Are Humans Responsible for Global Warming?

(c) 2015 by Barton Paul Levenson



Introduction

Some global warming deniers will go so far as to admit that global warming is happening, and even that carbon dioxide (CO2) is a greenhouse gas. But how do we know it's coming from human technology? Are the greenies just trying to make us all feel guilty for driving cars and having electricity?

No. There is clear evidence that the increase in carbon dioxide in recent years comes from human technology, and to a good approximation, from nowhere else.



The Radioisotope Evidence

The fraction of CO2 in the air was roughly stable at 260-280 parts per million by volume from antiquity to about 1750. Then we started burning coal, and later on, oil. Since then, CO2 has risen to 400 ppmv, a 43% increase.

We know the new CO2 is mostly from fossil fuels from its radioisotope signature. In the biosphere, a small, constant background level of 14C is constantly formed from cosmic ray bombardment of 14N, nitrogen being 78% of our atmosphere. That radioactive 14C gets into everything organic--trees, grass, animals, the ocean, the soil, you and me. But it's radioactive, half-life about 5,570 years, so it decays, and there's a balance between creation and destruction.

Organic material buried for long periods of time has lost all its 14C. Fossil fuels are 100-300 million years old and have no 14C to speak of. Neither does the new CO2 coming into the air. This was first pointed out by Hans Suess in a research paper in 1955, and confirmed by Revelle and Suess in 1957.

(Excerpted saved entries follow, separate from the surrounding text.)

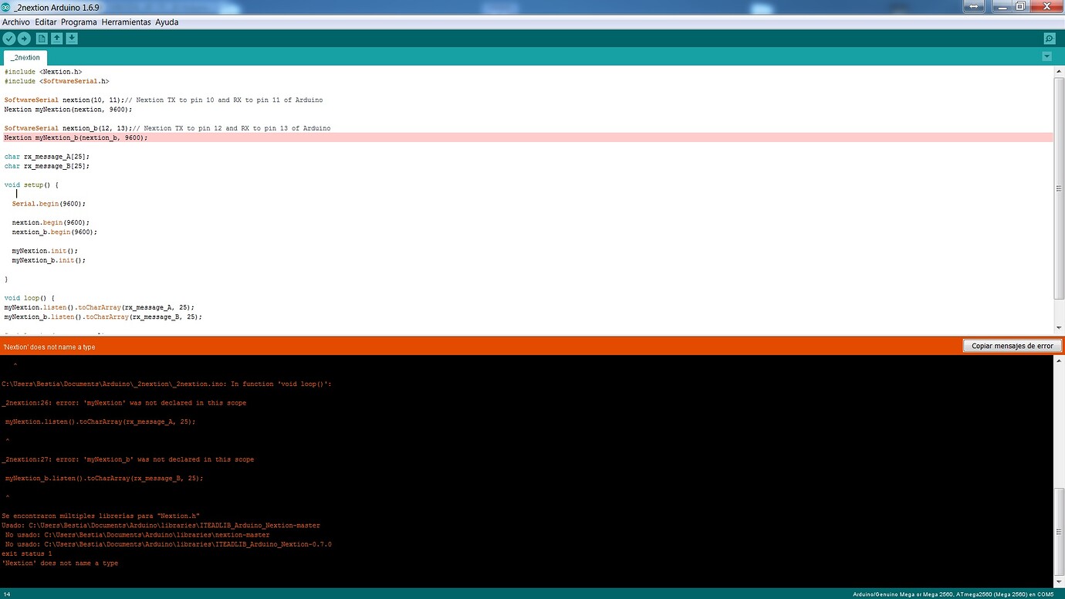Viewport: 1065px width, 599px height.
Task: Click the Copiar mensajes de error button
Action: (x=1012, y=345)
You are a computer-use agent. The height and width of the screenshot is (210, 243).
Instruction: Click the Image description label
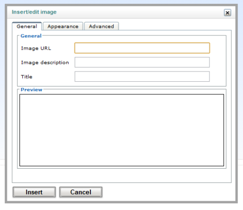pyautogui.click(x=45, y=63)
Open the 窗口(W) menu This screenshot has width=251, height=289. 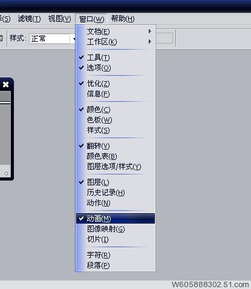(91, 19)
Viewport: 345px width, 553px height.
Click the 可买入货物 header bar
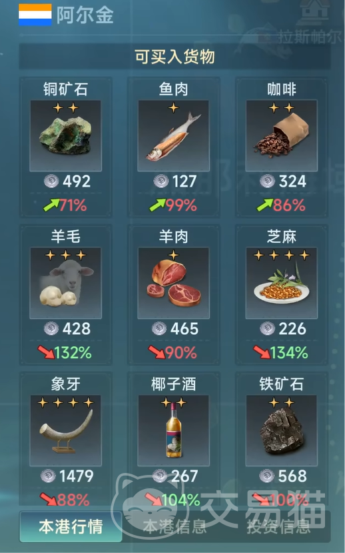[174, 57]
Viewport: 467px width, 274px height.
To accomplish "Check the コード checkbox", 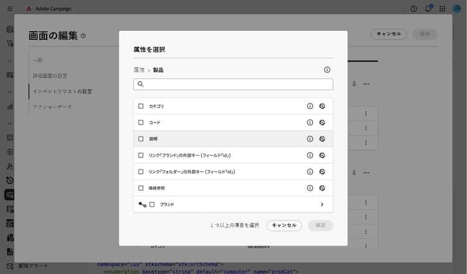I will pyautogui.click(x=141, y=123).
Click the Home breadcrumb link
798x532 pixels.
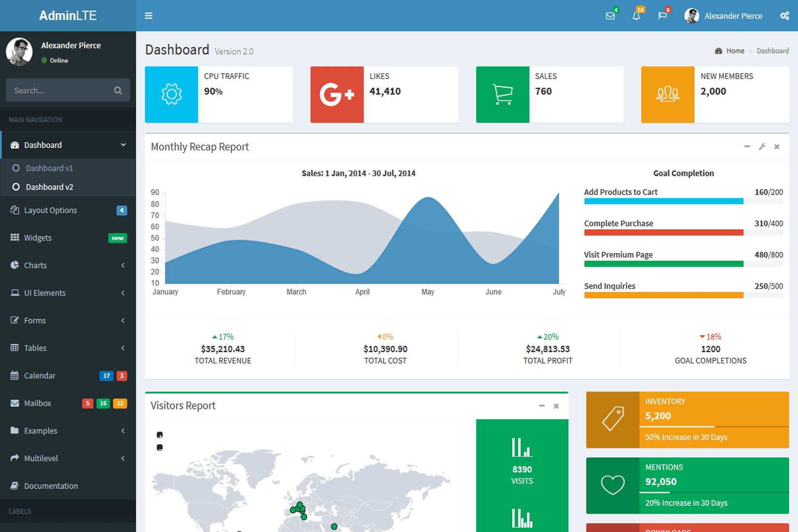tap(735, 51)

The new CO2 is also deficient in 13C, a stable isotope of CO2. Because it is slightly heavier than the more common 12C, plants tend to take up more 12C than 13C. Fossil fuels are formed from dead plant matter from the carboniferous area, mostly ferns, cycads, and other plants that fell into swamps in that period. So the source of the new CO2 is very old plant material--i.e., fossil fuels.



The Stoichiometric Evidence

"Stoichiometry" is the part of chemistry dealing with weights and balances. For example, let's say you have a lump of coal that is pure carbon (unlike real coal, which has plenty of impurities). The equation for its combustion is:

C + O2 => CO2

The respective molecular weights of carbon, molecular oxygen, and carbon dioxide are 12.0107, 31.9988, and 44.0098 AMUs, respectively. So if you've got 12 kilograms of carbon and burn it with 32 kg of oxygen, you get 44 kg of carbon dioxide. Unavoidable. When you burn carbon-containing fuels, you get carbon dioxide. Matter is conserved in non-nuclear reactions. So where do the deniers think all the fossil fuel exhaust burned since 1750 went?

Some has actually been taken up by natural sinks--new plant growth, increasingly acidic oceans, etc. But about 45% of it has remained in the air. And a pulse of carbon dioxide lasts about 200 years, on average. Archer and Brovkin (2008) showed that 20-60% of it persists "for a thousand years or longer." That's where it went.



References

Archer, D.; Brovkin, V. 2008. The millenial atmospheric lifetime of anthropogenic CO2. Climatic Change 90, 283-297.

Revelle, R.; Suess, H.E. 1957. Carbon Dioxide Exchange between Atmosphere and Ocean and the Question of an Increase of Atmospheric CO2 During the Past Decades. Tellus 9, 18-27.

Suess, H.E. 1955. Radiocarbon Concentration in Modern Wood. Science 122, 415-417.